Azione e soluzione del problema
Per rispondere a queste sfide, l’Amministrazione comunale ha scelto di investire sulla facilitazione e sulla partecipazione, costruendo con Eubios un percorso articolato in più fasi, progettato per portare gradualmente la comunità dall’analisi alla proposta concreta.
Il processo ha preso avvio con due azioni di outreach nei mercati settimanali di Guiglia e Roccamalatina, dove facilitatrici e amministratori hanno allestito postazioni informali per dialogare con cittadini e imprenditori, distribuire inviti e raccogliere le prime impressioni sul tema dello sviluppo economico sostenibile. Da lì, il percorso partecipativo si è articolato in una serie di laboratori pubblici progettati per accompagnare la comunità attraverso fasi successive di lavoro collettivo.
Il primo laboratorio ha adottato la metodologia dell’analisi SWOT, suddividendo i partecipanti in tavoli tematici — turismo e sviluppo, servizi e politiche locali, economia e imprenditoria. A seguire, interviste a imprenditori, referenti associativi e figure riconosciute dalla comunità hanno permesso di raccogliere visioni più individuali e approfondite, facendo emergere bisogni e priorità condivisi. Sulla base di questi materiali, i partecipanti — suddivisi in due gruppi di lavoro — hanno costruito una visione sistemica del territorio e tradotto questa visione in un piano d’azione concreto, orientato alla sostenibilità e allo sviluppo economico di lungo periodo.
Risultati ottenuti
Al termine del percorso partecipativo, i lavori dei gruppi e le proposte raccolte sono confluiti nel Documento di Proposta Partecipata (DocPP), consegnato all’Amministrazione comunale come indirizzo per le future scelte strategiche in materia di sviluppo economico e sostenibilità territoriale.
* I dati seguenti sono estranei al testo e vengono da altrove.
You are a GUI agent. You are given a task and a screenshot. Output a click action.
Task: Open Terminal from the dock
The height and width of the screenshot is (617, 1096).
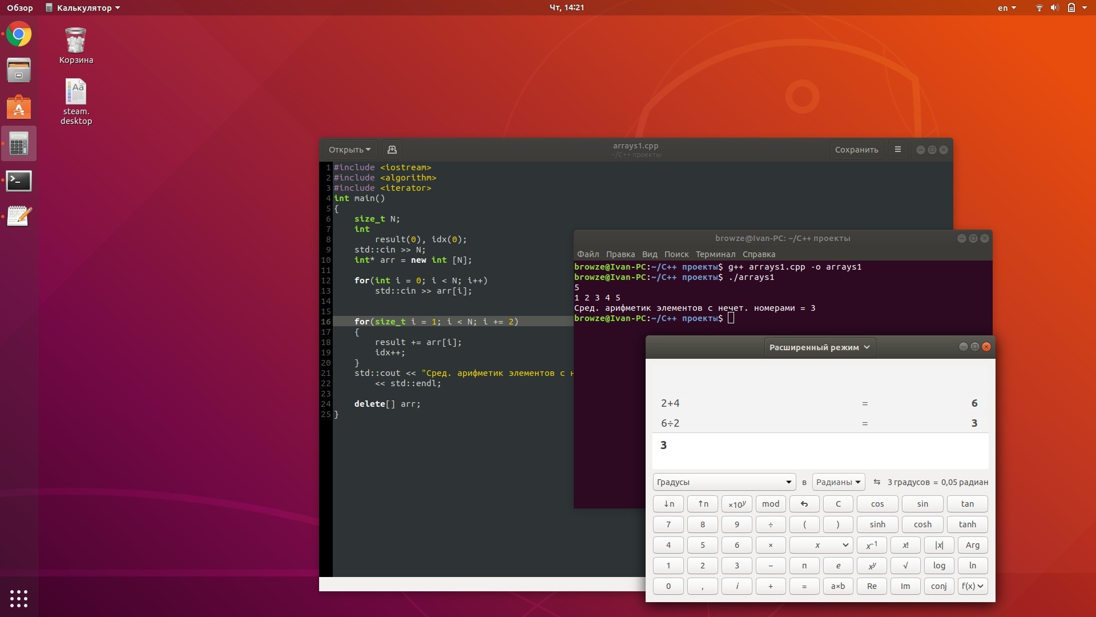(19, 181)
Già durante il percorso sono nate le prime azioni tangibili: un gruppo WhatsApp per mantenere vivo il contatto tra i partecipanti, la nascita di un gruppo di lettura come primo spazio di aggregazione, e la proposta di costituire una Consulta delle frazioni per garantire una rappresentanza territoriale più capillare.
Forse il risultato più inatteso — e per questo ancora più prezioso — è stato quello relazionale. Persone che vivono nello stesso paese e non si conoscevano si sono incontrate, hanno collaborato, hanno costruito legami. Un capitale sociale che, in un territorio come Guiglia, rappresenta la condizione necessaria affinché qualsiasi progetto di sviluppo economico sostenibile, sostenuto da processi di facilitazione e partecipazione, possa davvero radicarsi e durare nel tempo.